By Wisconsin Lake & Pond Resource Staff

If we ever get a call that a property owner’s pond is leaking, there is typically a root reason or event that is occurring other than an actual leak. Everyone fears the “L” word.

The most common concern is during the fill process. Quite commonly, a concern about a leak in the pond is brought to our attention because a “pond isn’t filling as fast anymore.” It seems like an obvious explanation, but some new pond owners do not realize that as the footprint of the pond increases as it fills, the filling process slows because of the increased water volume. This is the most common call we would get prior to educating a new pond owner beforehand.

Evaporation is the other cause for pond owners to bring up the “L” word.  A pond without any swimmers or any other activity can lose upwards of 2 inches per week at the worst time of the year.
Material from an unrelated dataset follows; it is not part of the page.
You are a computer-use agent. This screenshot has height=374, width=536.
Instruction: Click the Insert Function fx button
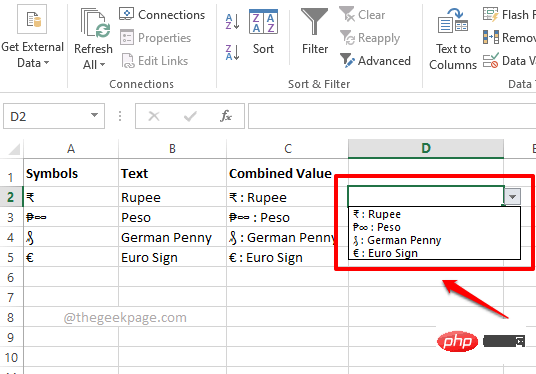[x=226, y=116]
Usually without supplementing, the level will continue to drop. In MOST locations, precipitation cancels out evaporation overall or may require very minor supplementing over the course of a season.

The majority of the time in any synthetically lined or clay lined pond, a leak is caused by physical damage post installation, given proper installation practices were followed. Most common is excavator damage post installation with synthetic liners, and burrowing rodents/animals with clay lined ponds.
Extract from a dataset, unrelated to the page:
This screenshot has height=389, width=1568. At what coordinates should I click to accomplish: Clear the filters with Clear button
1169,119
If all potential obvious options for water loss or appearance of water loss are exhausted, the next step is to locate a leak. Pond levels will eventually drop to wherever the leak is. If there is an overflow structure, a thorough inspection would be beneficial before getting too involved. Debris can get into the structure during installation, preventing proper sealing of internal components.

When the water level stabilizes and doesn’t drop any more, the leak is more than likely around that perimeter of the pond. Look for any rodent digging in clay lined ponds, and any other items installed in the pond after the liner was installed. If the pond is larger than 1acre, electronic leak detection can be a less involved process to locate damage. Once located, clay can be repaired using Bentonite Clay, and a synthetic liner can be “patched” using the same material and welded in field with a hot air welder. Through proper installation practices, a leak in a lined pond can be avoided from the start. Inspection of subgrade prior to the liner installation, protective underlayment if needed, and inspection of all field welds are the crucial items that need to be looked at. Adequate protective stone material placed on top of the liner also allows for many years of enjoyment without the involvement of the “L” word!